<<<<
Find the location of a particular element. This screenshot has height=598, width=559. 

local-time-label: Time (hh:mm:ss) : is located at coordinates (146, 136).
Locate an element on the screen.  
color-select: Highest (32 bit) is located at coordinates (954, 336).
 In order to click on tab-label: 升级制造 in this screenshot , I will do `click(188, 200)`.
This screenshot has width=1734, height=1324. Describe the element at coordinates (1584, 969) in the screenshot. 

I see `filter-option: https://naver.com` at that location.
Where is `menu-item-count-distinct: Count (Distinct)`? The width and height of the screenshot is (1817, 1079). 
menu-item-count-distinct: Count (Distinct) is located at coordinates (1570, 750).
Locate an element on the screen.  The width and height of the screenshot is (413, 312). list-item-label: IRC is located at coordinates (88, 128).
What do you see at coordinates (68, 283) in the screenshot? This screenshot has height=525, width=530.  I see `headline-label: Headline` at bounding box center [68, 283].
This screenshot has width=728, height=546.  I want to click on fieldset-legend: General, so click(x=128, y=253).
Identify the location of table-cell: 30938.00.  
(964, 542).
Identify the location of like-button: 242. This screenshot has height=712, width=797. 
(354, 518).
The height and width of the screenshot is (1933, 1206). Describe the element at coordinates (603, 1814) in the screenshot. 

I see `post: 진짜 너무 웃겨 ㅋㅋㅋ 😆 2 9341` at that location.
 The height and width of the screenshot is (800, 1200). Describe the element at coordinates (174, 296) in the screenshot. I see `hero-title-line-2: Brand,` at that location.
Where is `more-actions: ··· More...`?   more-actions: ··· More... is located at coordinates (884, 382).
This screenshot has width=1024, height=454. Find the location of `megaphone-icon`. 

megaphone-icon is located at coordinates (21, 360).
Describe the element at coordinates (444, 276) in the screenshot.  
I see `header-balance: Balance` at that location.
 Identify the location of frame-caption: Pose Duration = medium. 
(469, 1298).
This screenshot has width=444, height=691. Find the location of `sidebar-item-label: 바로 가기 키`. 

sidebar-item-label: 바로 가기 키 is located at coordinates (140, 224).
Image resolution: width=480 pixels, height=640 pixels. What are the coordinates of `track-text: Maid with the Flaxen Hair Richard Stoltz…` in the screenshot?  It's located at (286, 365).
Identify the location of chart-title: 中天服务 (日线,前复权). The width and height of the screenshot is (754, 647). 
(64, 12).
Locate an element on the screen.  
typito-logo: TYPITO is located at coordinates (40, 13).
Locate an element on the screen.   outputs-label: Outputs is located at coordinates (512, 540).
>>>>
Problema a resolver:
Filtre os dados acima e copie cada linha em que aparece a palavra “distinct”.

Resultado abaixo:
Where is `menu-item-count-distinct: Count (Distinct)`? The width and height of the screenshot is (1817, 1079). 
menu-item-count-distinct: Count (Distinct) is located at coordinates (1570, 750).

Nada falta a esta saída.